By the way, if you can brew a pot of tea, you can make kombucha. You’ll find my instructions here.
Also, please check out Aquarian Bath for wonderful plastic-free, truly all-natural bath and body products.
28 Replies to “Travels with Etheldreda”
I had my first taste of kombucha a week ago, and it is a fabulous beverage! Reminded me of the fermented sprouted wheat berry drink I used to make years ago. Please put my name in your hat. What a great idea!
Thank you! Isn’t kombucha delicious? That wheat berry drink sounds similar. My Ukrainian boyfriend loves kvass, which I made once with sourdough bread. It’s also similar to kombucha, same idea anyway with a SCOBY. I’ll add you to the list. By the way, I’ve been eating your sourdough pancakes almost every day. They’re delicious!
My mentor in the holistic management program has been making kvass with the beets from our high tunnel. I confess that I haven’t taken time to try it. Another nudge in the right direction that I thank you for! (And thanks for pancake appreciation.)
You’re making me blush 😉 I love beet kvass! I have some in the refrigerator right now. It’s a sour drink. My neighbor told me she’s addicted to it. Your holistic management program sounds intriguing. What’s that all about? Have you blogged about it?
I love your generosity! Not just sharing the know-how of how to ferment but also the means by sharing your ‘mother’. As with me, I suspect the sheer joy of making your own is something that breeds an additional layer of generosity. How could we keep these wonders to ourself!
Oh, and welcome to the watch list! I feel like a fifth columnist for inciting productive home economics rather than consuming 😉
Thanks, Meg! It is such a joy to make kombucha myself (and bread, sauerkraut, ricotta and so on). I guess I want to share my SCOBY because I’m so thrilled with the results but also to secure my place on that watch list 😉
He he ha ha ha! CIA, ketchup! 🙂 Wait, it might be true…
Lol. It might be!
Hello! I came across your website/blog. I want to take Scoby overseas 🙂 how on earth do I do this??

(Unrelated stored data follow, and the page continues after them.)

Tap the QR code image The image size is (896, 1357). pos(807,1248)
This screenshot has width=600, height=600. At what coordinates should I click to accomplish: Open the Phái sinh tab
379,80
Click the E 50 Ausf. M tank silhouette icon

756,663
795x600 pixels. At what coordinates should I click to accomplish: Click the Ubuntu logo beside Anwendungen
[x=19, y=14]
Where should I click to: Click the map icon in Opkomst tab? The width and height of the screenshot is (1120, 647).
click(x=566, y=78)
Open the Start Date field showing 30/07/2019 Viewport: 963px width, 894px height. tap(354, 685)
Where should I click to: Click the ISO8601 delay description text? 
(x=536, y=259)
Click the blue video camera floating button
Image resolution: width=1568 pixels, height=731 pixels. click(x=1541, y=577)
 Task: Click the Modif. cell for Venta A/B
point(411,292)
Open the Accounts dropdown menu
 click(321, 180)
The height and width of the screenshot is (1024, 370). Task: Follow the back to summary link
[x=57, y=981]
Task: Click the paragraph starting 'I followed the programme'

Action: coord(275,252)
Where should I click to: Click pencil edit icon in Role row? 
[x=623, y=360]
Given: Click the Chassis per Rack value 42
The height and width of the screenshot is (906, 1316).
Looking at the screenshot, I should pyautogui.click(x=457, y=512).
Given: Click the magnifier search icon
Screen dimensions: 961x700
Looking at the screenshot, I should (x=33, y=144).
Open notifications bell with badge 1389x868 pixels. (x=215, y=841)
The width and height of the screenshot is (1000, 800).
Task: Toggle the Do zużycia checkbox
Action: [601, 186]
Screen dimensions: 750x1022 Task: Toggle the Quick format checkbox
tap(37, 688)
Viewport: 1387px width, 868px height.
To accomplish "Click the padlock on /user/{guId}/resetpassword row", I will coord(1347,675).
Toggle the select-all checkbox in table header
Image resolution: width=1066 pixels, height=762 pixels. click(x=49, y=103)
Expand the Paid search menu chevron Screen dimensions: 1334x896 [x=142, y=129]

Hi Michelle. I have taken them through the TSA to Canada. I put them in a small glass spice jar and put those in a cosmetic bag. I’ve done this at least three times now. If asked, I planned on telling the TSA that they are a face mask :p A friend recently took one of my SCOBYs to Japan and another friend took one to India. So it can be done. I have never tried mailing them. I’m not sure if they would get there. I hope this helps. Happy travels! ~ Anne Marie
Ok and with some liquid? That’s what I am thinking might be the concern!
How about sealing them in ziplock bag with a small amount of liquid and putting in suitcase for cargo?
Yes, just a bit of liquid to cover it. I have successfully checked it in my bag in a cosmetic case. Whether you check it or carry it on, just be sure to open it when you land. It might pop a little bit from the pressure.
Awesome!!! Thank you so much for your support!! God Bless 🙂
My pleasure. Safe travels 🙂
Thank you Anne Marie 😀
So if I cut it up it will be ok?
You’re welcome, Michelle. Yes, cut up is fine. My first SCOBY was cut up and stuffed into a 1-ounce jar. It worked really well.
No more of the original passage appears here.